Back then, growers were talking about the fierce competition between Bunnings and Masters – two chains of hardware stores dominating the retail plant industry at that time. Bunnings had been the dominant player for decades when the first Masters store opened in 2009. In 2015, Masters, which had started as a joint venture between US box chain Lowe’s and retailer Woolworths, had over 60 stores nationwide. Both Bunnings and Masters were offering a similar assortment of ornamental plants, from annuals to small trees.
As it now turns out, Masters has played a losing game against Bunnings. And in late 2016 they closed all their stores. The general consensus about their failure is that Bunnings already had a solid position in the market when Masters entered. Masters, supposedly, was not flexible enough to adapt their business model to the local market. According to consumer surveys, Bunnings offered better customer service and an overall more satisfying shopping experience.

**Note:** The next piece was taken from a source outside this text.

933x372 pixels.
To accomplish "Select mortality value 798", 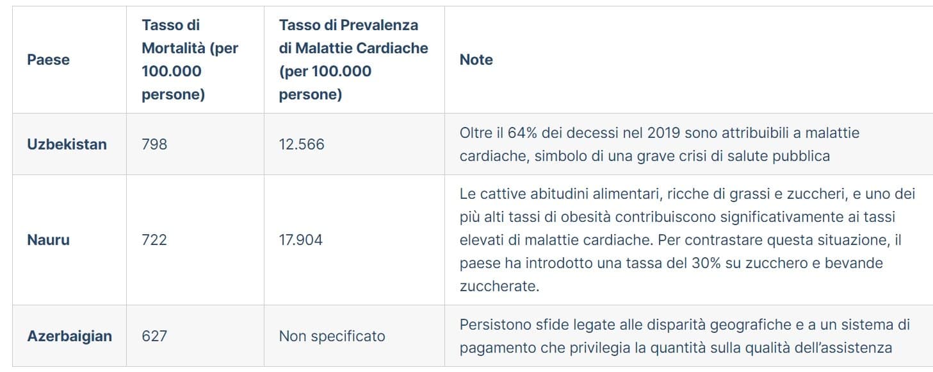I will click(154, 144).
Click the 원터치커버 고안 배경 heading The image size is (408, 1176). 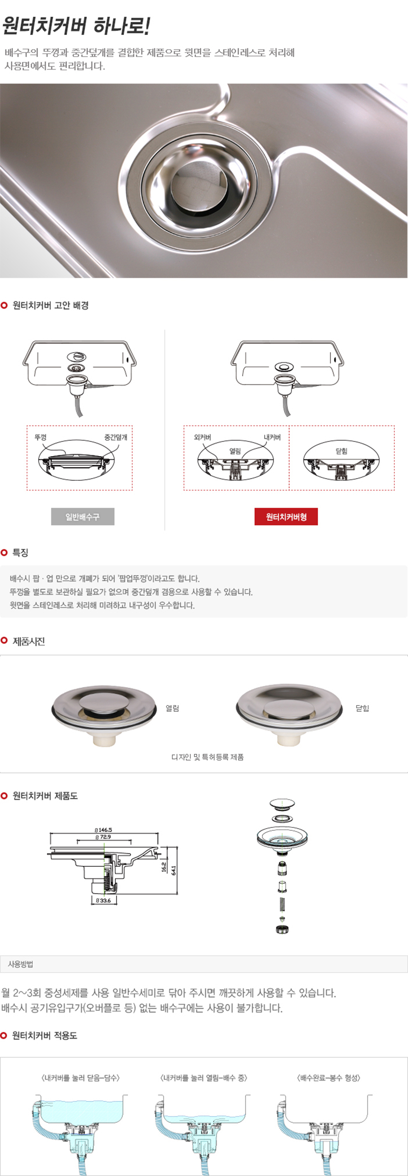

Masters lost the battle against Bunnings as did a lot of independent garden centres. As a result of the rivalry between the two giants, many independent stores could not compete and had to close their doors. On a positive note, I’ve been told that the independent garden centres that have survived are doing well. Their concept is different from a hardware store. Garden centres such as Gardenworld near Melbourne offer a day out for the family with children’s activities, a lunchroom, Christmas events and more.
Some Australian growers deliver 50% to 95% of their plants to Bunnings. Other nurseries deliberately choose not to work with them. Generally, I found the mood amongst growers in Australia positive. The last few years the demand for plants has been high. I have found the attention paid to the marketing of plants outstanding. A strong focus lies on a series of plants that clearly describe their use to home gardeners. Festuca Beyond Blue (PBR protected), for example, is marketed at Bunnings within the Straps for Gaps™ grasses range. Sprint Horticulture has put the cultivar in their Design Edge™ series. This doesn’t mean there isn’t room for standalone varieties; Escallonia Pink Elle (PBR protected) has been a successful plant in Australia for years without being part of any marketing concept.
It’s fascinating – and somewhat worrying – to see one company having such an unusually strong position in the horticultural sector. I’m curious to see what the Australian market will look like five years from now; can the remaining independent players keep their heads above water? Is their concept different enough from Bunnings to keep consumers buying plants in their stores? I hope so!